=== Supplied data ===
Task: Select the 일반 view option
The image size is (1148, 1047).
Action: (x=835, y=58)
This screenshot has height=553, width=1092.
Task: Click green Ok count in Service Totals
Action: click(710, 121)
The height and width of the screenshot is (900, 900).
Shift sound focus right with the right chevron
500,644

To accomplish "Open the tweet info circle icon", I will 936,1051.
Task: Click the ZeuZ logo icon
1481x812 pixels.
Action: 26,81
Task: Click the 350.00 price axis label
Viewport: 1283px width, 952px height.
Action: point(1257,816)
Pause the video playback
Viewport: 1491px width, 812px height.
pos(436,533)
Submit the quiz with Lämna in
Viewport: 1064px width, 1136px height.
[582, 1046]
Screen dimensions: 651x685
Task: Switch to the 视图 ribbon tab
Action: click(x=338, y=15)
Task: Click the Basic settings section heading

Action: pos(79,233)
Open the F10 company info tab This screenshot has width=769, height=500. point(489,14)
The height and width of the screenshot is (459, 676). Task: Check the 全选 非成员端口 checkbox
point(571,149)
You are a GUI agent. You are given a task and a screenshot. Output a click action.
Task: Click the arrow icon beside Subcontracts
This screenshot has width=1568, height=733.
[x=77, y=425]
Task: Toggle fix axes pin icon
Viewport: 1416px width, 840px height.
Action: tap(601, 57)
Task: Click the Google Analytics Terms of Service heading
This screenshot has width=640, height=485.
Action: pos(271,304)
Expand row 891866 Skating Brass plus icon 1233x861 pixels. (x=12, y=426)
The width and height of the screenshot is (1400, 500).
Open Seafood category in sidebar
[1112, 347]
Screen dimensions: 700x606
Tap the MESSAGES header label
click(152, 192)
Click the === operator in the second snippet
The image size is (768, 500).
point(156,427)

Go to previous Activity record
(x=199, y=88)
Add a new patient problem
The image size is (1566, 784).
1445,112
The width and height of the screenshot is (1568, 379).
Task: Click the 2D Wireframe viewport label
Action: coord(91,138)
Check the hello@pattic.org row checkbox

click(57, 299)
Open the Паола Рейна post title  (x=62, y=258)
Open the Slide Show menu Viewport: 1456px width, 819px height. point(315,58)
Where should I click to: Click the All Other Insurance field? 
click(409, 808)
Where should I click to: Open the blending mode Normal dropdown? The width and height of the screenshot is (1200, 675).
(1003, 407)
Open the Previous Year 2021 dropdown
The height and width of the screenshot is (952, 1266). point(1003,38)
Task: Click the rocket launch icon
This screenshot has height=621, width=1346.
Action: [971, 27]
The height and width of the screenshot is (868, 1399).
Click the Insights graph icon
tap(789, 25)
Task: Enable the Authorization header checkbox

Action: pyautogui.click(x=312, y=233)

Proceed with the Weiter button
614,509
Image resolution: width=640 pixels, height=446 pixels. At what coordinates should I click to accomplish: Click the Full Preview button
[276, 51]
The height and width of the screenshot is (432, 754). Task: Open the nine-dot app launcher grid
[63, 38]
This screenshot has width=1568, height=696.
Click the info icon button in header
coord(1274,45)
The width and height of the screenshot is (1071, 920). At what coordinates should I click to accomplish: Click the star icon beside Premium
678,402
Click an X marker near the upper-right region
===
### Problem to work on
Reproduce all of the records above line for line, with no changes.

### Result
Task: Select the 일반 view option
The image size is (1148, 1047).
Action: (x=835, y=58)
This screenshot has height=553, width=1092.
Task: Click green Ok count in Service Totals
Action: click(710, 121)
The height and width of the screenshot is (900, 900).
Shift sound focus right with the right chevron
500,644

To accomplish "Open the tweet info circle icon", I will 936,1051.
Task: Click the ZeuZ logo icon
1481x812 pixels.
Action: 26,81
Task: Click the 350.00 price axis label
Viewport: 1283px width, 952px height.
Action: point(1257,816)
Pause the video playback
Viewport: 1491px width, 812px height.
pos(436,533)
Submit the quiz with Lämna in
Viewport: 1064px width, 1136px height.
[582, 1046]
Screen dimensions: 651x685
Task: Switch to the 视图 ribbon tab
Action: click(x=338, y=15)
Task: Click the Basic settings section heading

Action: pos(79,233)
Open the F10 company info tab This screenshot has width=769, height=500. point(489,14)
The height and width of the screenshot is (459, 676). Task: Check the 全选 非成员端口 checkbox
point(571,149)
You are a GUI agent. You are given a task and a screenshot. Output a click action.
Task: Click the arrow icon beside Subcontracts
This screenshot has width=1568, height=733.
[x=77, y=425]
Task: Toggle fix axes pin icon
Viewport: 1416px width, 840px height.
Action: tap(601, 57)
Task: Click the Google Analytics Terms of Service heading
This screenshot has width=640, height=485.
Action: pos(271,304)
Expand row 891866 Skating Brass plus icon 1233x861 pixels. (x=12, y=426)
The width and height of the screenshot is (1400, 500).
Open Seafood category in sidebar
[1112, 347]
Screen dimensions: 700x606
Tap the MESSAGES header label
click(152, 192)
Click the === operator in the second snippet
The image size is (768, 500).
point(156,427)

Go to previous Activity record
(x=199, y=88)
Add a new patient problem
The image size is (1566, 784).
1445,112
The width and height of the screenshot is (1568, 379).
Task: Click the 2D Wireframe viewport label
Action: coord(91,138)
Check the hello@pattic.org row checkbox

click(57, 299)
Open the Паола Рейна post title  (x=62, y=258)
Open the Slide Show menu Viewport: 1456px width, 819px height. point(315,58)
Where should I click to: Click the All Other Insurance field? 
click(409, 808)
Where should I click to: Open the blending mode Normal dropdown? The width and height of the screenshot is (1200, 675).
(1003, 407)
Open the Previous Year 2021 dropdown
The height and width of the screenshot is (952, 1266). point(1003,38)
Task: Click the rocket launch icon
This screenshot has height=621, width=1346.
Action: [971, 27]
The height and width of the screenshot is (868, 1399).
Click the Insights graph icon
tap(789, 25)
Task: Enable the Authorization header checkbox

Action: pyautogui.click(x=312, y=233)

Proceed with the Weiter button
614,509
Image resolution: width=640 pixels, height=446 pixels. At what coordinates should I click to accomplish: Click the Full Preview button
[276, 51]
The height and width of the screenshot is (432, 754). Task: Open the nine-dot app launcher grid
[63, 38]
This screenshot has width=1568, height=696.
Click the info icon button in header
coord(1274,45)
The width and height of the screenshot is (1071, 920). At what coordinates should I click to accomplish: Click the star icon beside Premium
678,402
Click an X marker near the upper-right region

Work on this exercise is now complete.